Le Parlement a néanmoins voté la prolongation de l’état d’urgence pour la cinquième fois en décembre dernier, qui devrait donc prendre fin ou faire l’objet d’une nouvelle prolongation en Juillet 2017, selon l’issue des élections. C’est la première fois que l’état d’urgence couvre un aussi grand territoire : la France métropolitaine, comme prévu par la loi de 1955, mais également l’Outre-mer. Il a pour objectif de lutter contre un ennemi insaisissable, qui peut agir à tout moment, en tout endroit, et pour ça son langage est lui-même vague et hasardeux. Le terrorisme n’est jamais défini dans la loi et ses textes de prolongation, bien que première et seule justification aux mesures d’exception. A la place, on parle de « menace pour la sécurité et l’ordre public », ce qui ratisse large et met en standby presque tous les droits fondamentaux.

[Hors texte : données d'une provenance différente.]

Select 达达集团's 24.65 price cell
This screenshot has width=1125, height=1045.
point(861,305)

Parmi les droits en danger, Amnesty cite le droit de rassemblement et fait état de 141 manifestations interdites en 2016 dans le cadre de l’état d’urgence. Le rapport fait écho au détournement du principe de l’exception pour empêcher les manifestations écologistes pendant la COP21 et les rassemblements contre la loi El Khomri.

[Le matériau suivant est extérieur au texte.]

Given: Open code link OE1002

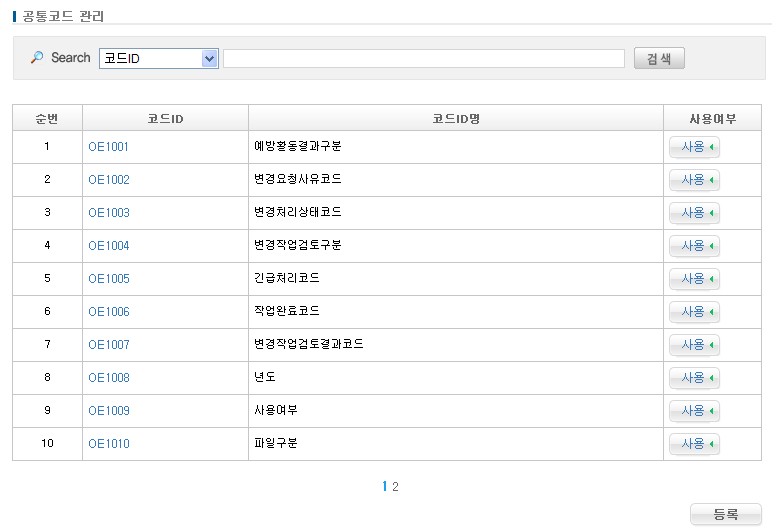Looking at the screenshot, I should pos(108,180).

Autre fléau de l’état d’urgence, les mesures individuelles comme les perquisitions et les assignations à résidence, dont seulement 0,3% aboutiraient à des poursuites judiciaires. L’utilisation de ces nouveaux pouvoirs par les services de police est en dents de scie. Elevée pendant les périodes sensibles comme la 21ème Conférence des parties ou l’Euro 2016, elle vit cependant des périodes creuses (70 assignés en résidence en Avril 2016) et des hausses spectaculaires (50% en trois mois en Septembre 2016). L’Assemblée a encadré le 8 Février les modalités de ces mesures, notamment en restreignant les cas de perquisition nocturne et en permettant que la « vie familiale et professionnelle » soit prise en compte dans les assignations à résidence.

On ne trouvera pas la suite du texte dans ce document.